On work worth doing.

Working full time and doing a master’s degree at the same time is difficult. Lots of people probably know this already, and I really thought I knew this when I applied. I now realise I really didn’t have a thorough understanding of just how challenging it would be. I didn’t know or expect to spend night after night working or studying to catch up on things I just have not had time to do. I didn’t imagine that it would be so difficult to organise my time to fit in both work and study. The theory was that I work freelance, I can accept and reject work whenever I like. December 2016 me is laughing in the naive face of June 2016 me. How very foolish I was.

In addition to time management difficulties, it’s also difficult because a master’s degree is bloody difficult. I feel like this is a fact that has crept up on me and slapped me in the face. I had expected that I would understand the things I am learning after having read about it enough. That’s not what has happened. It’s probably a combination of the fact that I have never studied in this field before and that it’s a master’s degree so it is, by nature, of a higher level. All in all, it’s been challenging. I am just now, nearing the end of the first semester, starting to understand things sufficiently to be able to write the essays I have to write – whether I have time to write them is another matter!

Having struggled with this since September, I’ve questioned whether I did the right thing in deciding to do a master’s degree. The course material isn’t what I expected, some things, I feel, are not necessarily useful for my career as a translator. Some things are just fundamentally uninteresting to me.

However, I have found that, although it’s not what I expected, I have learned quite a lot about areas which I never imagined would be interesting to me. History of Art is an area that has never interested me; had you told me a year ago that I would choose to write an essay about Velázquez’s Las Meninas and van Eyck’s Arnolfini Portrait I probably wouldn’t have believed you. But here I am, writing this after almost three full days of research on these two paintings, having thoroughly enjoyed it. Cultural criticism, in general, and literary criticism, in particular, are areas which have sparked a huge interest in me, and I find myself reading about it for enjoyment, not study purposes.

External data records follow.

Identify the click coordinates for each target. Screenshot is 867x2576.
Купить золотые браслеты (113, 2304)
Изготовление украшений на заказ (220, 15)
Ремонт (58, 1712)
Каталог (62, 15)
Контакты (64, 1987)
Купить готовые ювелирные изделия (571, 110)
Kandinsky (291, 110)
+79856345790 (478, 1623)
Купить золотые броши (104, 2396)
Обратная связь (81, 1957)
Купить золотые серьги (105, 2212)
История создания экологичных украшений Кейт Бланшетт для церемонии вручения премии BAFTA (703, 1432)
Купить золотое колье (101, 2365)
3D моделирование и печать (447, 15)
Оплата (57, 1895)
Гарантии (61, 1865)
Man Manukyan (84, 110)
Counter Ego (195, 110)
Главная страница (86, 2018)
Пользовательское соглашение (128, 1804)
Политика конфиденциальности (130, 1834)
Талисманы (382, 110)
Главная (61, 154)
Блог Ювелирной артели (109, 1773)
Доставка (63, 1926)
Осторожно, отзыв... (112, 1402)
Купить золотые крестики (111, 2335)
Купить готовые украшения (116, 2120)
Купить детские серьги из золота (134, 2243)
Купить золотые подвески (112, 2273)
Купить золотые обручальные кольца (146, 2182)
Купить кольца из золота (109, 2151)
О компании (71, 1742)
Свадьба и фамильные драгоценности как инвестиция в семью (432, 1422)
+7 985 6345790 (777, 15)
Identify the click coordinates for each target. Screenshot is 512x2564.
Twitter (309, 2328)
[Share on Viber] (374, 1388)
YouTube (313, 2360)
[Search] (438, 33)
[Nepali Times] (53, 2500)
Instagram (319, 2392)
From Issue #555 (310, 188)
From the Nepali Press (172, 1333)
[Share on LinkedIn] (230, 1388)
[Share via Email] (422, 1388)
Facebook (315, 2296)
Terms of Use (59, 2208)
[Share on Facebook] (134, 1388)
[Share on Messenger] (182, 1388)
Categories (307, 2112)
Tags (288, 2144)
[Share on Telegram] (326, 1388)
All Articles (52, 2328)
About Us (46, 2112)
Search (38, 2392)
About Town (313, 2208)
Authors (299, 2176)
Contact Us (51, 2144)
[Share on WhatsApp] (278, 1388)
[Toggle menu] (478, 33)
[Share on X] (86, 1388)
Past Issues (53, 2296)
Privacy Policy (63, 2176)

Although it’s not 100% in line with what I expected, it is thoroughly intellectually enriching. It could even open up new career paths and goals in the future. It’s made me consider new fields in which I may like to work. Therefore, I’ve come to the conclusion that although this master’s degree is not necessarily what I expected, and it may not provide me with what I originally intended to achieve from it, it is work worth doing. And as someone famous once said, “Nothing worth having comes easy”.

So I suppose my intention for writing this, aside from a sense of catharsis, is to encourage you to pursue new objectives; try something new, study a new subject or language, work on a new interest or hobby. Learn about something you would never have thought would interest you. You might just find that that little tangent leads you to newer, more interesting paths.